Stefano Franchi : Cacciatore di parole


Galeotta poesia! O quel che oggi chiamiamo poesia. Per dirla con Bartezzaghi o Eco o Rodari il prodotto di una “scintilla” dell’intelligenza lessicale, un “gioco” estetico-teorico, anche occasionale, che come tale (come gioco) viene ricusato dagli addetti ai lavori: poeti sdegnosi, “verseggiatori” e “fai-da-te”. Ma non smette di incuriosire e catturare adepti.

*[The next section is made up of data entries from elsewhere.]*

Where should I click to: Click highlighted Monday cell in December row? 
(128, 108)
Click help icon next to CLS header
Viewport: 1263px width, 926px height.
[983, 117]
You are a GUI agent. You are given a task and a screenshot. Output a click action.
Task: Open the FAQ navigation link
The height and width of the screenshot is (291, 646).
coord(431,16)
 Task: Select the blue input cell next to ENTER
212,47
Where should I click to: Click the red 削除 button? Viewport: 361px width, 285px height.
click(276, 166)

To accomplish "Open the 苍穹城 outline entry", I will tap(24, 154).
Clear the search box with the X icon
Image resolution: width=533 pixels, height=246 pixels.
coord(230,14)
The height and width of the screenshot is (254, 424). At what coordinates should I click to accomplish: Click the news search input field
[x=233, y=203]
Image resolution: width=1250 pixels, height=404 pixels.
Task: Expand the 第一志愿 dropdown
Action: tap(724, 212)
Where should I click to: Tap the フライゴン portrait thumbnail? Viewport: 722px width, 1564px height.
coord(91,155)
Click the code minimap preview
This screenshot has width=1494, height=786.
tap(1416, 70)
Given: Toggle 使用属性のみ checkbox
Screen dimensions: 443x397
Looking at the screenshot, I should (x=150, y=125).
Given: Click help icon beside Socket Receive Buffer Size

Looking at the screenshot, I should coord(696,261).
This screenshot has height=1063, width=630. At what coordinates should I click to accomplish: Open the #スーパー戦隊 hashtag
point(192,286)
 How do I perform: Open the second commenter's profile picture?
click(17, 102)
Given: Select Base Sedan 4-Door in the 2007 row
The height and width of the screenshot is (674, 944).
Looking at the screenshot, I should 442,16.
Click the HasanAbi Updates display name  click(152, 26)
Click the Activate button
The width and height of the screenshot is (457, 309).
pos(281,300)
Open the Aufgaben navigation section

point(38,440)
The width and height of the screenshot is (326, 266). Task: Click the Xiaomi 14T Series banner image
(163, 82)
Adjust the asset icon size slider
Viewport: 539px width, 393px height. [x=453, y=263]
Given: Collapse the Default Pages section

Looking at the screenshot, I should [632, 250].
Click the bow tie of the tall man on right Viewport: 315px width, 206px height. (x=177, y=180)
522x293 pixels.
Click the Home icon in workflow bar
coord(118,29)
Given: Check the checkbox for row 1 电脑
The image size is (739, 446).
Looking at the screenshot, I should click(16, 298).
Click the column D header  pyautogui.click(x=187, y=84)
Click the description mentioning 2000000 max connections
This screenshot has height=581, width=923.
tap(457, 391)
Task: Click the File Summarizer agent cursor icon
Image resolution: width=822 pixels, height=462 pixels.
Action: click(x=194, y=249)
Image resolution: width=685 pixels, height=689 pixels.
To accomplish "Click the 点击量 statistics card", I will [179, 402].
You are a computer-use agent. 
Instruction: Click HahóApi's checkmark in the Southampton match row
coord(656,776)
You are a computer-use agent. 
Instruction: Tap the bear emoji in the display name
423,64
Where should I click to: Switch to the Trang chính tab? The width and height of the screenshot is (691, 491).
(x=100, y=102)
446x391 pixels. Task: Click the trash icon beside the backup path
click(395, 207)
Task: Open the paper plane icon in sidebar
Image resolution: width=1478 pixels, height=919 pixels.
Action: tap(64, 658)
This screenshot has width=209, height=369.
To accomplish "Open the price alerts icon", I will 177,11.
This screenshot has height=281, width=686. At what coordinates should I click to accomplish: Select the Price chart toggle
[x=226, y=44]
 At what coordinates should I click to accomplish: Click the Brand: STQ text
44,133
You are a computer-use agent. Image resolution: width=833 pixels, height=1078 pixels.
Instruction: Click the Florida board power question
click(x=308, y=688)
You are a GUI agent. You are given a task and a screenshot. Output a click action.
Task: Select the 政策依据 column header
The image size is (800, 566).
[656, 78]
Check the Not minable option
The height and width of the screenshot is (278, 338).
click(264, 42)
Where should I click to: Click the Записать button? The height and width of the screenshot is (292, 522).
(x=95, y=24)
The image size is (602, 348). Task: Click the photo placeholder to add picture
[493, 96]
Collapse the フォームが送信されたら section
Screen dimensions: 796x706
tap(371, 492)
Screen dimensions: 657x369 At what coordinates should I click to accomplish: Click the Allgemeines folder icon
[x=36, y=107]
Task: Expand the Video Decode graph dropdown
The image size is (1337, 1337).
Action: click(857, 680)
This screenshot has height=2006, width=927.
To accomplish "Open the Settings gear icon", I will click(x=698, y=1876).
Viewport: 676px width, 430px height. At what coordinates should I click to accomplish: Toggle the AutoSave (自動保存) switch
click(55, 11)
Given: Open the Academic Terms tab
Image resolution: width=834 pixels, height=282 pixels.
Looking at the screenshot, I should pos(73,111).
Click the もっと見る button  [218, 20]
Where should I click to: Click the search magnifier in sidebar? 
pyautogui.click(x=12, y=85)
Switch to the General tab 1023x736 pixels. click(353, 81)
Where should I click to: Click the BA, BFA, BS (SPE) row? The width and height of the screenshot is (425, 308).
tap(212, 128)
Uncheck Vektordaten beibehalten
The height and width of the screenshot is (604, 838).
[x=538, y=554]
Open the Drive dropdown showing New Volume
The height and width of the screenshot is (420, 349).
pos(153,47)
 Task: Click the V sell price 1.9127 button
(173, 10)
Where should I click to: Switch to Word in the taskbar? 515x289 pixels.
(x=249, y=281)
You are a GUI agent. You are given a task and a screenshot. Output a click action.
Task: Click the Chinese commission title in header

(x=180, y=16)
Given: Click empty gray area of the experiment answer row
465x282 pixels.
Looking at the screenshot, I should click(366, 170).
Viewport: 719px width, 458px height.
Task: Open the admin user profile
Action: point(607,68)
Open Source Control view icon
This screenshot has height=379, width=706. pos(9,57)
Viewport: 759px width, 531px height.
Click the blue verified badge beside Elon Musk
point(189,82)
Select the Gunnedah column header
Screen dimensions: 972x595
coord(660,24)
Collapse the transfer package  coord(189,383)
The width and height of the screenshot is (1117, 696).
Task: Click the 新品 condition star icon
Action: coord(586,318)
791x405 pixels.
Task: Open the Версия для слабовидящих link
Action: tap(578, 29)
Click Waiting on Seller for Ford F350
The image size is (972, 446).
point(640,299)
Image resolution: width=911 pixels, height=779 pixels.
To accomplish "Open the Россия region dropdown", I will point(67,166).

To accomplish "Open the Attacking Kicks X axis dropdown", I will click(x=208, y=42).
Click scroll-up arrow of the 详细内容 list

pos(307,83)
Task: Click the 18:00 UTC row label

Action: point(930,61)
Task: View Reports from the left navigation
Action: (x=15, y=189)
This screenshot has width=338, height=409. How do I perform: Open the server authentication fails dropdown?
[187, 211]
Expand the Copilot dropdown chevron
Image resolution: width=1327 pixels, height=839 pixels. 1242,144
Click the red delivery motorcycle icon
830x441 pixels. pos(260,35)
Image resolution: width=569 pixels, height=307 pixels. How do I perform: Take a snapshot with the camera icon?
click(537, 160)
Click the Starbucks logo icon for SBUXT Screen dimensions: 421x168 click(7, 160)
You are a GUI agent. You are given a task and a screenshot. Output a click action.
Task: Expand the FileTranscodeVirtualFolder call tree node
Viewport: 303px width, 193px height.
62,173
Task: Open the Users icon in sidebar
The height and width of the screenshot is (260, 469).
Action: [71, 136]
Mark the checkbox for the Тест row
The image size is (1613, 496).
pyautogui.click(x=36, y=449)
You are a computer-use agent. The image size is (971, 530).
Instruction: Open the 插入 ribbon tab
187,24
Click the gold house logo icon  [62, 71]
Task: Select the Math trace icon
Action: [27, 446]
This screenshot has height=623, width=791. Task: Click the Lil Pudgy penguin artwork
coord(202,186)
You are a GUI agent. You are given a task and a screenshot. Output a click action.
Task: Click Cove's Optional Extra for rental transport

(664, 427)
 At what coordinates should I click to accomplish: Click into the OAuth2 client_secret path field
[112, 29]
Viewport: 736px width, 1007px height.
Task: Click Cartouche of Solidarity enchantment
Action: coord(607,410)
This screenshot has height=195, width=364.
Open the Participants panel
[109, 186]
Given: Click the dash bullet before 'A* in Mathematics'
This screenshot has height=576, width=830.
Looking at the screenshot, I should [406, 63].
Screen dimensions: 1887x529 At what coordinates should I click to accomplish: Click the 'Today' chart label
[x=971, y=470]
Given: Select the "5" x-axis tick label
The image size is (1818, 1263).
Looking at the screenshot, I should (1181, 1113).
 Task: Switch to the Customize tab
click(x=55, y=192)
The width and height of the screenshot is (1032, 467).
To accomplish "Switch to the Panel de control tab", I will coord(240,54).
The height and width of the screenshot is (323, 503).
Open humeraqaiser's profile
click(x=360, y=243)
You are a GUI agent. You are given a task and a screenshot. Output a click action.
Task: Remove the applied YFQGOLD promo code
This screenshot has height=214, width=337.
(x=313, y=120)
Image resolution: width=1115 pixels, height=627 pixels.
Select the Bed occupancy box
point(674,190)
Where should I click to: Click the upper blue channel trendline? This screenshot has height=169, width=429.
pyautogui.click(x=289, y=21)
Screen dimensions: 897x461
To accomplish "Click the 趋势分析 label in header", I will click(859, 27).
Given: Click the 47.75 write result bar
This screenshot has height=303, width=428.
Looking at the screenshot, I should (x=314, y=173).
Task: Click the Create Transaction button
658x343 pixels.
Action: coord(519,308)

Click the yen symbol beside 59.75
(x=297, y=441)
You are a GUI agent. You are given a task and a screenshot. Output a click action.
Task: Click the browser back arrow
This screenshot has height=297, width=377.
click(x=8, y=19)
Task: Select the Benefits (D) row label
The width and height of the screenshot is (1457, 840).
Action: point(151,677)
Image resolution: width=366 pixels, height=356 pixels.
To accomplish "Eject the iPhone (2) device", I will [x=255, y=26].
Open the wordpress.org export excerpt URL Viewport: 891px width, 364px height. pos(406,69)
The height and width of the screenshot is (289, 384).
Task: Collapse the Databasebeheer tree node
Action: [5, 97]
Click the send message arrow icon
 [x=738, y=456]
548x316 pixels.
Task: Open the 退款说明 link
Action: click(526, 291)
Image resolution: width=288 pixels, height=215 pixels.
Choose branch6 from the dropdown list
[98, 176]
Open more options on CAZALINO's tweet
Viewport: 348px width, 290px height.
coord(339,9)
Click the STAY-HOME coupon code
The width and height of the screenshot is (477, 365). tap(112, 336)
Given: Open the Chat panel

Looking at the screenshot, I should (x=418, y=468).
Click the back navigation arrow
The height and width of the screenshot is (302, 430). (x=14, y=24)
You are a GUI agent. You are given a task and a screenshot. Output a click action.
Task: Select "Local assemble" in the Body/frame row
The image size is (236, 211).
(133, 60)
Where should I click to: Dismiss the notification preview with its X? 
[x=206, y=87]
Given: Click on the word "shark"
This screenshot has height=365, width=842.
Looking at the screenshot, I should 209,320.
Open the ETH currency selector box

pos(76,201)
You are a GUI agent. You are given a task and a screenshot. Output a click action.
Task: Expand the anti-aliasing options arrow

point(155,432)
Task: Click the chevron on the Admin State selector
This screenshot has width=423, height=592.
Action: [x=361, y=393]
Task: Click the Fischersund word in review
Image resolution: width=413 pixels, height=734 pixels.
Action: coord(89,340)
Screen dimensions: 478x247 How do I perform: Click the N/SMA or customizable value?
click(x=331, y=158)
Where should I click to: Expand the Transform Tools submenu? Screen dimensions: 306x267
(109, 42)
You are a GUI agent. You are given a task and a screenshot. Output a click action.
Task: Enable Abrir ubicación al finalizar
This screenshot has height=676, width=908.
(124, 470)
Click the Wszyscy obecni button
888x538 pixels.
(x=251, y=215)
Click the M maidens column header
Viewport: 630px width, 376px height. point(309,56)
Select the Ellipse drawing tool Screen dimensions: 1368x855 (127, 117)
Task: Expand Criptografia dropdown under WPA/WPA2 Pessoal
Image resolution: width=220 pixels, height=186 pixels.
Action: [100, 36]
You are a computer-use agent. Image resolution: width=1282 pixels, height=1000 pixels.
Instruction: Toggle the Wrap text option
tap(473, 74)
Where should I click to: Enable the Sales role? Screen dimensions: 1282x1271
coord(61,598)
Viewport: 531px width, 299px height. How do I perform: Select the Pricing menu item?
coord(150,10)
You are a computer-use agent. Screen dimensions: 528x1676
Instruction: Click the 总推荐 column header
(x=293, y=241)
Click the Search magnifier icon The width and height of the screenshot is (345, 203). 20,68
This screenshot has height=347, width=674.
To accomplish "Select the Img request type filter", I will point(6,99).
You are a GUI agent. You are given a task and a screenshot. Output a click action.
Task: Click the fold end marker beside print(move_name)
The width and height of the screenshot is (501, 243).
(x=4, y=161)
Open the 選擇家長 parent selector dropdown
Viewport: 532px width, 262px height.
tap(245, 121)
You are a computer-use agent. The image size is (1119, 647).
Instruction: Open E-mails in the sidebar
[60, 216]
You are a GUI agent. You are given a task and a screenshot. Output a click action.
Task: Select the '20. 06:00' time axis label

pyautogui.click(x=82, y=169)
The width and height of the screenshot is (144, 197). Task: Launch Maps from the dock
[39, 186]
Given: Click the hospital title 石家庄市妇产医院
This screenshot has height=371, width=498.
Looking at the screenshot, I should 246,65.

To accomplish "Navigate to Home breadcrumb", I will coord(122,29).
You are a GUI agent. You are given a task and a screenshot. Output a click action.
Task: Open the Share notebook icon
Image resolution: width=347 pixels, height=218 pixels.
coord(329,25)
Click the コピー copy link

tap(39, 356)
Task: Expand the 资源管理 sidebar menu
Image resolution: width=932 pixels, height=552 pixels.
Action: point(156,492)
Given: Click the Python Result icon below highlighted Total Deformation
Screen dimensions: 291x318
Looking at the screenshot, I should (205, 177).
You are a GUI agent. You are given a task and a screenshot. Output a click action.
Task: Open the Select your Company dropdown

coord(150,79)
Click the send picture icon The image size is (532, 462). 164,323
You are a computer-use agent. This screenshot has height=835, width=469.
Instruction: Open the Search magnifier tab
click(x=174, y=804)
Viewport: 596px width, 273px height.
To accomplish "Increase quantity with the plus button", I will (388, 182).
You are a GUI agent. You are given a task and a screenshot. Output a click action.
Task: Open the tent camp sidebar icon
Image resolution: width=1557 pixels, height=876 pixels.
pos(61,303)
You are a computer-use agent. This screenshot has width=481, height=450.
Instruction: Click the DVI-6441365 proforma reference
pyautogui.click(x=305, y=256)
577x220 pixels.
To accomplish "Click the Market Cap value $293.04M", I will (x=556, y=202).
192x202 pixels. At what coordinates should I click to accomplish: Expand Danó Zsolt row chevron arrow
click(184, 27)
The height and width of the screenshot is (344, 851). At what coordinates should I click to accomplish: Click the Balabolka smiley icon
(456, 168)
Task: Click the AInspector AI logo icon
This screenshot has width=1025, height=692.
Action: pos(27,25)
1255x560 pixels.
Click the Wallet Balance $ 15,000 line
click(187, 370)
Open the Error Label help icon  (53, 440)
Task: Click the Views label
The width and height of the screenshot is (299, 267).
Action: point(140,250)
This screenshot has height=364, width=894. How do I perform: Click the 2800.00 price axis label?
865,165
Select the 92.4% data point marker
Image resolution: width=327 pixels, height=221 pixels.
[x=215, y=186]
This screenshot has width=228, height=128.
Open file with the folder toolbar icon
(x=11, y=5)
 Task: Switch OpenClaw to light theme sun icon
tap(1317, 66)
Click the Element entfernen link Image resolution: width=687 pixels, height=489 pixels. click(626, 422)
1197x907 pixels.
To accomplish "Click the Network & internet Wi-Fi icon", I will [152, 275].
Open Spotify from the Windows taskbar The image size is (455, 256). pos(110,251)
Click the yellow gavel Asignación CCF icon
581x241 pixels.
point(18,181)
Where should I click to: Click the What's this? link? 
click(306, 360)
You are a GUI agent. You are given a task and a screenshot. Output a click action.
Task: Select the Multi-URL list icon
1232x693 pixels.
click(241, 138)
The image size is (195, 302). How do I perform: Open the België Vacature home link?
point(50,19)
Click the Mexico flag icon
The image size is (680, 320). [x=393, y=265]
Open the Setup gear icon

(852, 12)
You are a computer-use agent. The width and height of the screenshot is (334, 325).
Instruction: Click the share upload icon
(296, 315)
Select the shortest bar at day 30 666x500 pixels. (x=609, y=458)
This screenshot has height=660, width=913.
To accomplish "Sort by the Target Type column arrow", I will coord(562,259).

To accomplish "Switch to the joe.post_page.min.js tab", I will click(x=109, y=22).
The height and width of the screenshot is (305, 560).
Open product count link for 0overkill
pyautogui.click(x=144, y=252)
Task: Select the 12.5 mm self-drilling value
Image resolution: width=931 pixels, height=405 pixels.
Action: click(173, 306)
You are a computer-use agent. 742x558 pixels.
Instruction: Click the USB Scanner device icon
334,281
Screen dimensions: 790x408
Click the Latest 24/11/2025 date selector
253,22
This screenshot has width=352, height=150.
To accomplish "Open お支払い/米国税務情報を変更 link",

Lo scorrere della vita ordinaria fa e disfa storie, visioni, sentimenti, filosofie. I “giochi verbali” spesso ne raccolgono i frammenti, danno presenza all’incomprensibile, ci fanno gioire, ridere, sogghignare o anche piangere, magari ritrovare qualche consapevolezza. Ma quale poesia è se oggi con la lingua si fa di tutto, anche acrobazie, le più inverosimili?Lasciatemi divertire” di Palazzeschi è un manifesto: “Tri tri tri, fru fru fru, ihu ihu ihu, uhi uhi uhi! Il poeta si diverte […]Labala/ falala/ falala/…”. Ma poi avverte: poetare così “è un azzardo un po’ forte […],/che ci son professori oggidì/a tutte le porte”. Serve, a noi, come contributo per condurre dentro al discorso un libro (non recente) di poesie senza pensieri o di pensieri senza poesia e qualche intrusione autobiografica. L’autore è un lodigiano. Non suggerisce una nuova poetica, in cui si dice poco e niente in molte strofe e, scherzando raccontando sproloquiando, si dice moltissimo in due versi, in una forma “elastica” di scrittura “. Lo firma Arcuzzo Ubaldo Polli a cui piacciono la percussione o la ripetizione, le idee e le parole sparate in libertà e un certo infantilismo che governa le tecniche del “gioco” e del “messaggio”. Emendato nel nome e nel cognome all’anagrafe del Broletto in Stefano Franchi, classe 1960, geometra, tecnico alla centrale elettrica di Tavazzano, con un percorso d’allenatore di volley e molti altri hobby, compresa la politica.ha raccolto cogli amici del “Via Vai” di Ripalta Cremasca appunti buttati giù con distrazione o inventati durante o “ dopo una bevuta in compagnia” che aiutano a liberar la poesia dai commenti e dalle note, limitando alle atmosfere e al ritmo.“Carpe diem”, afferra l’oggi, il giorno, il presente, il tempo senza pretendere di definire la modernità in poesia o addirittura in cultura.
E se un giorno c’ebbi ragione” è un libretto che raccoglie associazioni sonore, slittamenti verso l’altrove, allumette, esuberanze e caos in un alternarsi jazzistico, infilando lemmi come didascalie. Parole che, come vuole tradizione, si attraggono reciprocamente con la stessa sillaba, la stessa vocale o la ripetizione, secondo il capriccio dell’autore.
Dall’uscita della raccolta è passato tempo, ma rileggere oggi l’assortimento dei testi fa sentire a casa. Intrattiene, sorprende, rallegra, rivela una voce diversa, meno comune. “E se un giorno c’ebbi ragione” scherza anche quando fa sul serio.
La raccolta di Franchi non parla di psicanalisi, E se nel titolo troviamo quel “c’ebbi ragione” che richiama il “cebbi ragione” di freudiana memoria, qui è usato per rifare il verso al toscano d’arti e mestieri. Il libro non ha conosciuto uffici vendite, ma anche senza ha funzionato benissimo: 500 copie andate subito a ruba. E non si pensi sia stato rifilato a lettori ignari. Ora si è in attesa di ristampa (e ritocchi).